Collisioni: Ben Harper incanta Alba davanti a quattromila spettatori

Il festival Agrirock riparte con una serata intensa tra blues, rock e grandi emozioni

Collisioni: Ben Harper incanta Alba davanti a quattromila spettatori

di Pierangelo Vacchetto

MUSICA – L’estate di Collisioni Festival si apre nel segno dell’eleganza e della grande musica internazionale. Il festival Agrirock di Alba, diventato negli anni uno degli appuntamenti più riconoscibili del panorama musicale italiano grazie alla sua formula che unisce grandi live, cultura e territorio, inaugura l’edizione 2026 affidandosi a un artista che da oltre trent’anni attraversa generi e generazioni senza mai perdere credibilità: Ben Harper.

Circa quattromila spettatori seduti accolgono il musicista californiano in una serata che, fin dall’inizio, prende una direzione precisa: nessun effetto superfluo, nessuna ricerca di spettacolarizzazione forzata, soltanto musica suonata con quella naturalezza che appartiene ai grandi performer.

Ben Harper sale sul palco accompagnato dalla sua storica band, The Innocent Criminals, e costruisce un set che si muove continuamente tra energia elettrica, blues, rock, funk e quella dimensione spirituale che da sempre rappresenta il cuore del suo linguaggio musicale.

Molto apprezzati dal pubblico i lunghi passaggi strumentali, dove la band gira compatta, potente e precisa. Il groove si fa denso, quasi ipnotico, e lascia emergere uno degli aspetti più affascinanti del live: il continuo dialogo musicale tra Ben Harper e il chitarrista Alex Painter, impegnati in lunghi fraseggi, improvvisazioni e assoli alternati che trasformano diversi brani in vere e proprie jam session, capaci di dare respiro all’intero concerto.

Ma è quando il palco si svuota che emerge forse la parte più intensa della serata. Ben Harper resta completamente solo davanti al pubblico, soltanto voce e chitarra acustica. Con Waiting on an Angel e Morning Yearning regala due momenti sospesi, quasi fragili nella loro essenzialità, durante i quali Alba si ferma ad ascoltare. Nessun rumore, nessuna distrazione, solo quella scrittura intima che negli anni ha reso l’artista uno degli autori più personali della scena americana contemporanea.

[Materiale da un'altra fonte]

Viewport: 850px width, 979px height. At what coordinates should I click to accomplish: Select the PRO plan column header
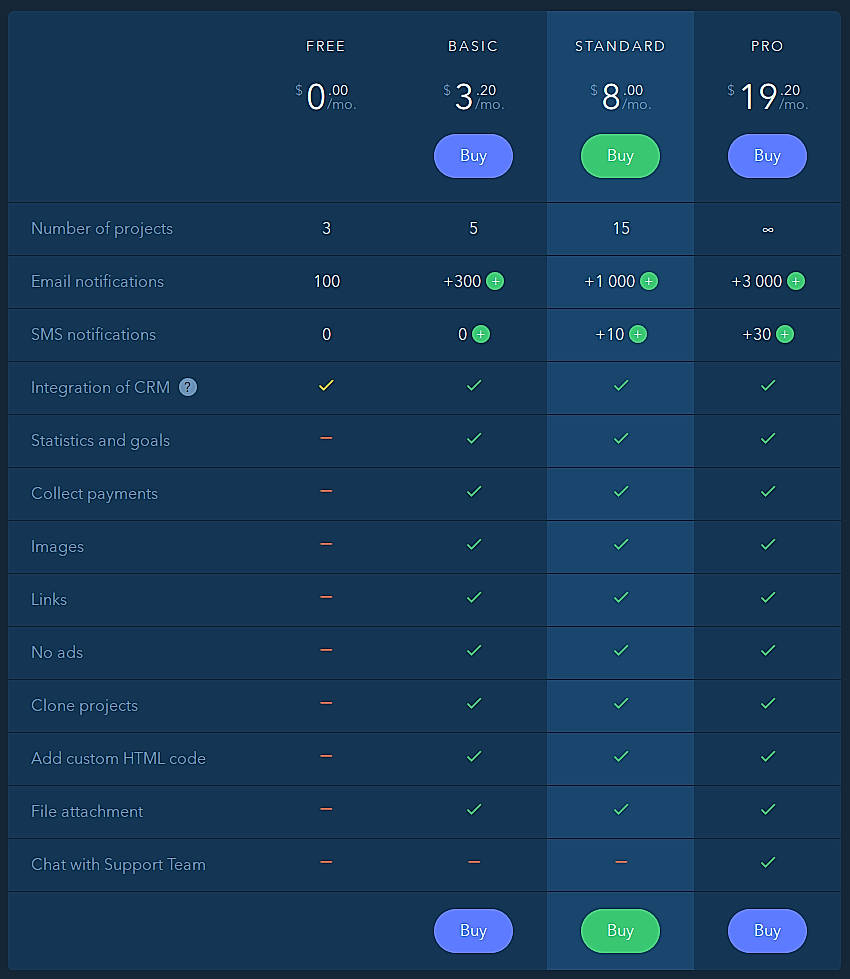(767, 46)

La scaletta continua pescando a piene mani dal repertorio che lo ha consacrato tra la fine degli anni Novanta e i primi Duemila. Arrivano Need to Know Basis, Diamonds on the Inside, With My Own Two Hands, le sfumature soul di altri brani storici e soprattutto una continua sensazione di libertà esecutiva: il concerto non sembra mai rigidamente programmato, ma vive di una spontaneità che rende tutto incredibilmente organico.

Il momento emotivamente più forte arriva però nei bis finali, ormai un rito consolidato dei concerti di Ben Harper. Parte Amen Omen, una delle sue ballate più intense, contenuta nell’album Diamonds on the Inside del 2003. Poi, lentamente, la progressione armonica si apre, cambia atmosfera e si trasforma naturalmente in Knockin’ on Heaven’s Door, il classico immortale firmato da Bob Dylan.

Il pubblico entra nel brano quasi spontaneamente, trasformando il finale in un lungo coro collettivo che accompagna il musicista verso il saluto definitivo.

Una prima serata che ha confermato ancora una volta la capacità di Collisioni di portare nelle Langhe artisti internazionali di assoluto livello, mantenendo forte il legame tra musica, cultura e promozione del territorio, elemento che negli anni ha reso il festival un appuntamento centrale nel calendario estivo piemontese.

L’appuntamento si sposta ora verso il prossimo fine settimana, quando il festival entrerà nel vivo con altri protagonisti attesi sul palco di Alba. Sabato sarà la volta di Alfa, Frah Quintale, Andrea Cerrato e Marco Castello, mentre domenica arriveranno Morad, Sayf e Nerissima Serpe.

Dopo la prima serata, Alba è pronta a vivere un altro intenso weekend all’insegna della musica nel cuore delle Langhe.